Ему тут же захотелось сообщить, что он забирает ее с собой, рассказать про Лайон-Коп, про огромный, но такой пустой дом, который ждет ее, потому что только благодаря ей может стать семейным очагом. Но Шон понимал, что время для этого еще не настало: не станет же он говорить об этом сразу после того, как они говорили о Сауле. Ничего, он подождет.
Он ждал, пока его представляли Голдбергам, затем Руфь оставила его наедине с родственниками и понесла ребенка в дом, чтобы отдать няньке. Потом вернулась, и за чаем он вел легкую светскую беседу и пытался держать себя так, чтобы никто ничего не заметил в его глазах, когда он смотрел на Руфь.
Он все ждал и ждал, и вот наконец они остались вдвоем на лужайке возле дома.
– Послушай, Руфь, я хочу забрать вас со Стормой к себе, – выпалил он.
Она склонилась к розовому кусту, сорвала желтый, как масло, цветок, потом, слегка нахмурившись, обломала шипы на стебле и только тогда посмотрела на него.
– Правда? – невинным голоском спросила она, но он заметил в ее глазах остренькие искры, яркие, как блестки алмаза.
– Да, – ответил он. – Пожениться можно уже через несколько дней.

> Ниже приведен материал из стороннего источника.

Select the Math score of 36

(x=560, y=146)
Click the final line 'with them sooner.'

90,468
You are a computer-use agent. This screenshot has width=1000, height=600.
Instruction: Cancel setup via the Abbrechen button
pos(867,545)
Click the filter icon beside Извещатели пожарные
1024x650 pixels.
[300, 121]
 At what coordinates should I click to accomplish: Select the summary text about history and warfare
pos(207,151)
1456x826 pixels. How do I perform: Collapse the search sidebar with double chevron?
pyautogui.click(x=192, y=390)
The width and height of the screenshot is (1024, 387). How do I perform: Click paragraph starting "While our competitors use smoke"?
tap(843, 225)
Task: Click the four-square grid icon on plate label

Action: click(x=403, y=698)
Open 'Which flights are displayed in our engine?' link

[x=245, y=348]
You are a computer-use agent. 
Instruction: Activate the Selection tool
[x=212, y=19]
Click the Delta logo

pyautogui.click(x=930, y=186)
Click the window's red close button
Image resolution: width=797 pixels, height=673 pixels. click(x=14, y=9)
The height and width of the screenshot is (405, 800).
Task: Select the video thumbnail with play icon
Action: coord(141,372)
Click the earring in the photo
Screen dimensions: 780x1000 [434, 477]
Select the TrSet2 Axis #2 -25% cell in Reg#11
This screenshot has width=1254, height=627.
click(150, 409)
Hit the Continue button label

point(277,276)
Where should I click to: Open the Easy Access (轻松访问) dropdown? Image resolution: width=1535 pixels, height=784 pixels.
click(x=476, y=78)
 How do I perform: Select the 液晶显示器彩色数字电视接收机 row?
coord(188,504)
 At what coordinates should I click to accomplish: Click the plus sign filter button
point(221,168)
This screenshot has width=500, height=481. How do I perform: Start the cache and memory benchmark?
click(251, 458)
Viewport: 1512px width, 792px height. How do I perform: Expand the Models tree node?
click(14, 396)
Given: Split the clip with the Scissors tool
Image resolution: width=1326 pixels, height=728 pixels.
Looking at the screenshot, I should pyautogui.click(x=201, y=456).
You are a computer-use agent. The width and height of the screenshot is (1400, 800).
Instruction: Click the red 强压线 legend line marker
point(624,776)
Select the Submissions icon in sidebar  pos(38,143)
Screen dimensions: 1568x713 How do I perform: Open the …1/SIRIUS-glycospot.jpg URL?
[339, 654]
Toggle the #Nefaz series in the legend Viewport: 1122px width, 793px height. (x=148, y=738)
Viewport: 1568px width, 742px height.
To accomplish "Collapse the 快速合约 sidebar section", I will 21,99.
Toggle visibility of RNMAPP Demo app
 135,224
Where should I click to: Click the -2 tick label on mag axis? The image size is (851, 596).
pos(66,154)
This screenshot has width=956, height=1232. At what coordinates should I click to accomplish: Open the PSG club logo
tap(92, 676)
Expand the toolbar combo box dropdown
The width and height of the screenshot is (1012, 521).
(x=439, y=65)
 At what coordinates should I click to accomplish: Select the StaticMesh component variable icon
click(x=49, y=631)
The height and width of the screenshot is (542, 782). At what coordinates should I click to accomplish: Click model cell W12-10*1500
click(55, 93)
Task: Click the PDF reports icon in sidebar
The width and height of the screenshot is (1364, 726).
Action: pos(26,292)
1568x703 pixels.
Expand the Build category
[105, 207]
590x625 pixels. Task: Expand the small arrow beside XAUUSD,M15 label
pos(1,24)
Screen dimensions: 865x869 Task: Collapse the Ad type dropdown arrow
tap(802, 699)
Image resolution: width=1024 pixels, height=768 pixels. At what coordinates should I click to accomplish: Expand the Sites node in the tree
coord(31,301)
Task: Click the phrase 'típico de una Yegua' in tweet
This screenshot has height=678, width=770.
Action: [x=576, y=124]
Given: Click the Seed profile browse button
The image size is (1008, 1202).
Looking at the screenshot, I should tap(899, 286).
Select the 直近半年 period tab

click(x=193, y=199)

Как раз будет время, чтобы получить разрешение на венчание, а тебе собраться. И поедем в Лайон-Коп – я тебе еще не рассказывал…
– Убирайся к черту, – тихо сказала она. – К черту, вместе со своим самомнением. Со своим тщеславием и самодовольством.
Он смотрел на нее разинув рот, не зная, что сказать.
– Ты явился сюда с плеткой в руке, щелкнул и ждешь, что я завиляю хвостиком и стану ходить перед тобой на задних лапках, – говорила она, распаляясь все больше. – Не знаю, как ты обращался с другими женщинами, но лично я не из тех, кого можно поманить пальчиком, – и они побегут за тобой. И я никому не позволю так со мной обращаться. Тебе когда-нибудь хоть на секунду не приходило в голову, что я могу быть не готова принять благодеяние, которым ты хочешь меня осчастливить? Ты забыл, что прошло всего три месяца, как я овдовела? Это каким же надо быть толстокожим, воображая, что я, схоронив мужа, сразу брошусь в твои снисходительные объятия?
– Но, Руфь, ведь я люблю тебя, – попытался остановить он всплеск ее эмоций. Да куда там!